Druzil sufrió oleadas de agonía cuando Aballister murió, dolores que sólo un familiar que perdiera a su amo llegaría a conocer. A diferencia de otros familiares, Druzil consiguió sobrevivir al asalto, y cuando al final, la agonía disminuyó, el imp bajó cojeando por los senderos orientales de las Copo de Nieve.
—Bene tellemara, Aballister —masculló en voz baja una letanía ante los crecientes temores.

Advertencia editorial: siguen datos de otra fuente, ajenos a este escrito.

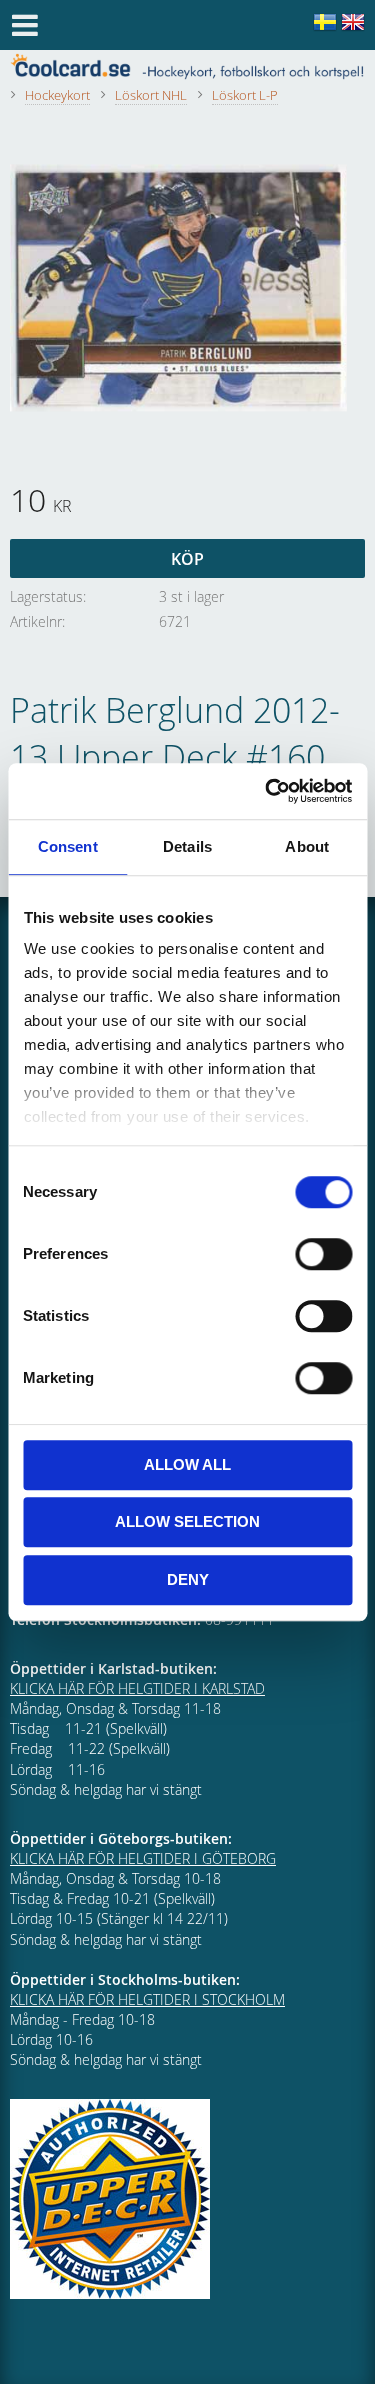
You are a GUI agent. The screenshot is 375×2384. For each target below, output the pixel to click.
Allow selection (187, 1521)
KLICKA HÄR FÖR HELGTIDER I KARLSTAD (137, 1688)
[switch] (323, 1254)
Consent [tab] (68, 846)
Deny (188, 1579)
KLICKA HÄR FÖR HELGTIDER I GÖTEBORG (143, 1858)
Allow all (187, 1464)
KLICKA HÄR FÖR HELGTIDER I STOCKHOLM (147, 1999)
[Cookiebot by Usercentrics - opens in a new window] (267, 791)
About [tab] (307, 846)
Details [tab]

Era bastante fácil para el inteligente imp imaginarse quién había derrotado a Aballister, y bastante fácil entender que sin el mago, incluso si el Castillo de la Tríada sobrevivía, su papel en los planes de conquista llegaba a un final repentino. Pensó en dirigirse al castillo, para ver si Dorigen estaba viva. Pero desechó la idea con rapidez al recordar que Dorigen no le tenía demasiado afecto.
«Pero ¿adónde ir?», se preguntó Druzil. Los amos hechiceros no eran tan fáciles de encontrar para los imps renegados, ni los portales que devolverían a Druzil a las tierras humeantes y oscuras a las que en verdad pertenecía. Además, Druzil se imaginó que sus negocios en ese plano no habían acabado del todo, no con la preciosa maldición del caos que elaboró embotellada en las catacumbas de la Biblioteca Edificante. Druzil quería recuperar la botella, tenía que descubrir la manera de conseguirla antes de que el maldito Cadderly volviera, si es que vivía.
Por entonces, las necesidades del imp eran más inmediatas. Quería salir de las Copo de Nieve, estar bajo techo y lejos de la mordedura helada del invierno, y así continuó su rumbo de descenso desde las tierras altas hacia Carradoon.
Después de varios días, y varias puertas cerradas de los recelosos granjeros de los márgenes de las montañas salvajes, Druzil se encaramó a las vigas de un establo y oyó por casualidad lo que sonó como una situación prometedora. Un ermitaño había situado su residencia en una choza aislada no muy alejada de las granjas, un solitario sin amigos ni familia.
—Sin testigos —dijo el imp con voz áspera mientras agitaba con ansiedad la cola.
Tan pronto el sol se puso, Druzil salió volando hacia la choza, imaginándose que mataría al eremita y ocuparía su casa, y pasaría el frío invierno obsequiándose con la carne del muerto.
¡Cómo cambiaron sus planes cuando vio al ermitaño, cuando vio la marca grabada claramente en su frente! De pronto, Druzil estaba más preocupado en mantener a ese hombre con vida. Pensó de nuevo en la Biblioteca Edificante, y la poderosa botella de la maldición del caos encerrada en sus catacumbas. Pensó que debía poseerla de nuevo, y entonces, por las casualidades del destino, le parecía como si su deseo se pudiera realizar.
Encorvado por el peso de una brazada de leña, Kierkan Rufo avanzaba despacio, con desánimo, de vuelta a su choza desvencijada.